As she had at the lunch whistle, Sylvia started when the quitting whistle screamed. It was dark when she clocked out and walked to the trolley stop, but not quite so dark as it had been earlier in the year. Twilight lingered in the west, a harbinger of spring ahead. It was the only harbinger of spring she could find; the wind cut like a knife.
She had to stand almost all the way back to the stop by her apartment building. Except for lunch, she’d been standing since she got to the plant. Now that she’d returned from that mechanistic world, she felt how tired she was. Her legs didn’t want to hold her up any more. When she finally did get to sit down, she nearly fell asleep before the streetcar got to her stop. She’d done that once, and walked back more than a mile. This time, she didn’t, but getting up and getting off the trolley were more mind over matter than anything else.
She checked her mailbox in the entrance hall to the apartment building. No letter from George, which meant he hadn’t come to port as of a few days before, which meant he hadn’t had the chance to get into trouble in a port. He might have got into trouble on the sea, but that was a different sort of trouble, and one over which she worried in a different sort of way.
Circulars from the Coal Board, the Scrap Metal Collection Agency, the Ration Board, the Victory Over Waste Committee, and the War Savings and Tax Board helped fill the mailbox. So did one from an agency new to her, the Paper Conservation Authority, which informed her in the portentous bureaucratic tones of any government outfit that paper was an important war resource and should not be wasted.
“Then why do I get so much worthless paper every day?” she muttered, tossing the multicolored sheets into the battered wastebasket there. The answer to that was only too clear: “Because one board writes this and none of the others read it, that’s why.”

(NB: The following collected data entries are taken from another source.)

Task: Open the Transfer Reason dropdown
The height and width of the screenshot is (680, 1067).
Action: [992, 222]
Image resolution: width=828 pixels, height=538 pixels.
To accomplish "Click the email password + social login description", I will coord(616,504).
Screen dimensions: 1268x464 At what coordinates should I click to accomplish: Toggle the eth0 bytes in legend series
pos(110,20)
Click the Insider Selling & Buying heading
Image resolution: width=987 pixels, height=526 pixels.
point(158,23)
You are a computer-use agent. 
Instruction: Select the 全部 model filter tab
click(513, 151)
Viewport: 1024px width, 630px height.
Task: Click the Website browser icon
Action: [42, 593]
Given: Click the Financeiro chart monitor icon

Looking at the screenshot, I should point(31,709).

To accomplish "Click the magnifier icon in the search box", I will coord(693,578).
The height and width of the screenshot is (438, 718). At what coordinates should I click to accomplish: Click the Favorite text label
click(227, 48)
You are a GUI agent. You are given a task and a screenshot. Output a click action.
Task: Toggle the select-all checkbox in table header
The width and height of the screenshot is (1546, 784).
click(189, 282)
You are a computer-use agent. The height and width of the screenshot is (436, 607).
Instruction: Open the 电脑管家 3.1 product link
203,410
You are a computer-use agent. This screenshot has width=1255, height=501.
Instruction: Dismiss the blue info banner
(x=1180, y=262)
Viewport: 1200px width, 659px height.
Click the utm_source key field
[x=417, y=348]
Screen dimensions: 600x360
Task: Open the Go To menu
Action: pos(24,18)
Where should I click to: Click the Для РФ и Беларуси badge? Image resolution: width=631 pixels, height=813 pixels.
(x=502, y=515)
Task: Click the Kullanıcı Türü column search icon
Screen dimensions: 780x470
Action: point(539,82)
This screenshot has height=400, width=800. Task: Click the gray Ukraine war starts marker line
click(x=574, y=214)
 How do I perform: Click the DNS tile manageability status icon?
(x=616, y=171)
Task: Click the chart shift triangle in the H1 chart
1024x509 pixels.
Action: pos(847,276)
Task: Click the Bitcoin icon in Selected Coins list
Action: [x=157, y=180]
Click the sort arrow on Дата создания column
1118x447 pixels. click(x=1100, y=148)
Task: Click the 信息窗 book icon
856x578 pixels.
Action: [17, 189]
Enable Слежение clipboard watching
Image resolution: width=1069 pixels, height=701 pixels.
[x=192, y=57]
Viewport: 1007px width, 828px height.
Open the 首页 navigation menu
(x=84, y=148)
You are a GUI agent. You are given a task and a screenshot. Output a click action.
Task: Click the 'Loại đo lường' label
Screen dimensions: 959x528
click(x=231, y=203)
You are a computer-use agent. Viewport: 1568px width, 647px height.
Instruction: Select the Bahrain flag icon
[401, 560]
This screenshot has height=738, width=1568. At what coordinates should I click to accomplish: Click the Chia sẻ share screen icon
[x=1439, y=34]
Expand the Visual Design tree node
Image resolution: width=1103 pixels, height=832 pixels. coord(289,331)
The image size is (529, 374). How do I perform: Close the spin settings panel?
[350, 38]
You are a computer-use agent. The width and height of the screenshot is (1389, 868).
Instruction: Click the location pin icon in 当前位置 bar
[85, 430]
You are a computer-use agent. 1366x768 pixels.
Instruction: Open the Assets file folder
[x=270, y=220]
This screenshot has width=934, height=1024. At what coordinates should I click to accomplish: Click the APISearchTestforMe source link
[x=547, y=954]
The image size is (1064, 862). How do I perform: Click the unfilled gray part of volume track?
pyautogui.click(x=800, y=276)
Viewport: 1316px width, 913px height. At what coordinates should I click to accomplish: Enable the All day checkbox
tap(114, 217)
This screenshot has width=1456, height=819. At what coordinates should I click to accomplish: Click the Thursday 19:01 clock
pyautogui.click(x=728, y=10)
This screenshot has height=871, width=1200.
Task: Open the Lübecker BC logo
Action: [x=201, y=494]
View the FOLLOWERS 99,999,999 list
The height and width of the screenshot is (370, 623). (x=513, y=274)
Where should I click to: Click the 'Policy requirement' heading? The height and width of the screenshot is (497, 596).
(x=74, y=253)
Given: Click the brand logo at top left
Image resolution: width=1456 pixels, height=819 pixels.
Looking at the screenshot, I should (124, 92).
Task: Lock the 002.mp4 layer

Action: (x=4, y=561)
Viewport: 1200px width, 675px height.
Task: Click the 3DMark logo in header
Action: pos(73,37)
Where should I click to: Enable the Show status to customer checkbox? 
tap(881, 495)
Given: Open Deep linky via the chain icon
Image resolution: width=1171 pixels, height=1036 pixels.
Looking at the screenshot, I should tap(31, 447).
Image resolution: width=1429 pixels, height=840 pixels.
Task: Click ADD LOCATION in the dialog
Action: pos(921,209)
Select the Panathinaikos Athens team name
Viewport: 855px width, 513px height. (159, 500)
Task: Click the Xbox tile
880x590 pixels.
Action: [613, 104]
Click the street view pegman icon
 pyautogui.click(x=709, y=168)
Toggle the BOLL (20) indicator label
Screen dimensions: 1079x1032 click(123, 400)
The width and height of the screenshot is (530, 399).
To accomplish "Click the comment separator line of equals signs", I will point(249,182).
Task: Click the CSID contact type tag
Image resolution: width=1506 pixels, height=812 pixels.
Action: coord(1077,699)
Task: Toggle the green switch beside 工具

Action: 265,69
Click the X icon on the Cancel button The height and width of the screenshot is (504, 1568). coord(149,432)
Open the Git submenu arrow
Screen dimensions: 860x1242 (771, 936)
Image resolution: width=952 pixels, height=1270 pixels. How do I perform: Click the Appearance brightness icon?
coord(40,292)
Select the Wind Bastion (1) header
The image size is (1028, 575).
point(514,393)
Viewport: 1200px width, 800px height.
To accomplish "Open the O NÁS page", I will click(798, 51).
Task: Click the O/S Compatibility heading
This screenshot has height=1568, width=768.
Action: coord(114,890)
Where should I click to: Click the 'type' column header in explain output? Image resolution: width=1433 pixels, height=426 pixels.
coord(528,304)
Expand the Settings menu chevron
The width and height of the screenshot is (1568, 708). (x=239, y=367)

She went upstairs to reclaim her children from Brigid Coneval, who, after her husband was conscripted, had decided to take in the children of other women who got jobs in factories instead of getting a factory job herself. Each flight of stairs seemed to have twice as many as the one before, and each step twice as high.
When she came out into the hallway, she walked down the hall to Mrs. Coneval’s flat to get George, Jr., and Mary Jane and take them back to her own apartment, where she would make supper and let them play till they were ready for bed-or, more likely, till she was ready for bed and managed to persuade them that they should lie down, too.
They were getting harder to persuade. George, Jr., was six now, heading toward seven, and Mary Jane nearly four. Sylvia needed more sleep these days, while they needed less. It hardly seemed fair.
With so many children in Brigid Coneval’s flat, shrieks and cries as Sylvia came up were the order of the day. But the shrieks and cries that Sylvia heard now did not come from the throats of children. Fear shot through her, sharp as if she’d seized a live electric wire. She had to will herself to knock, and then had to knock twice to make anyone inside notice her.
The woman who opened the door was not Brigid Coneval, though she looked very much like her. Seeing Sylvia, George, Jr., and Mary Jane came running up and embraced her. Above them, Sylvia asked the question she dreaded, the question that had to be asked: “Is she-? Is it-?”
“It is that.” The woman, doubtless Brigid’s sister, had a brogue like hers, too. “Less than an hour ago, the telegram came. Down in Virginia he was, poor man, and never coming back from there again.”
“That’s dreadful. I’m so sorry,” Sylvia said, feeling the inadequacy of words. She knew what Brigid Coneval was feeling. She’d twice thought George lost, once when his fishing boat was captured by a Confederate commerce raider and once when his river monitor was blown out of the water. The only thing that had saved him then was that he hadn’t been aboard, but on the riverbank, drunk and about to lie down with a colored strumpet.